Stored records =
# # #

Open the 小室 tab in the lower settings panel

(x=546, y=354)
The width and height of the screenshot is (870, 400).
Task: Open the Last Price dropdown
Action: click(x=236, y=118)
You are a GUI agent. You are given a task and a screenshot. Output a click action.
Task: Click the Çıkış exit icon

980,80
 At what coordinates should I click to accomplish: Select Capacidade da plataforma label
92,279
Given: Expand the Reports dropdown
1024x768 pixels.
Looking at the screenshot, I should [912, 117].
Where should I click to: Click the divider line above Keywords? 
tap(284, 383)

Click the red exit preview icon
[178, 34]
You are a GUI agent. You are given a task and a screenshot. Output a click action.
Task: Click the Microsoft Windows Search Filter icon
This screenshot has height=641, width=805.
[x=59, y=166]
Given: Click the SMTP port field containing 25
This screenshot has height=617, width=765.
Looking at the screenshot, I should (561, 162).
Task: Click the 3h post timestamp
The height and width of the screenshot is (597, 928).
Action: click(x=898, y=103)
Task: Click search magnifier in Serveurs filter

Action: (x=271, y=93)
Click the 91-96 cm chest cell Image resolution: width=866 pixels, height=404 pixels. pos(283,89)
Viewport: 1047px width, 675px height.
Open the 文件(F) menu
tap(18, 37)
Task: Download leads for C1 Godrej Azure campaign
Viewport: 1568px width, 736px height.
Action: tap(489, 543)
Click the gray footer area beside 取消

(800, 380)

# # #

Action item =
Counting the line that contains "Click the 91-96" as the first, copy exactly every line through the end of the records, and nothing else.

Result =
Click the 91-96 cm chest cell Image resolution: width=866 pixels, height=404 pixels. pos(283,89)
Viewport: 1047px width, 675px height.
Open the 文件(F) menu
tap(18, 37)
Task: Download leads for C1 Godrej Azure campaign
Viewport: 1568px width, 736px height.
Action: tap(489, 543)
Click the gray footer area beside 取消

(800, 380)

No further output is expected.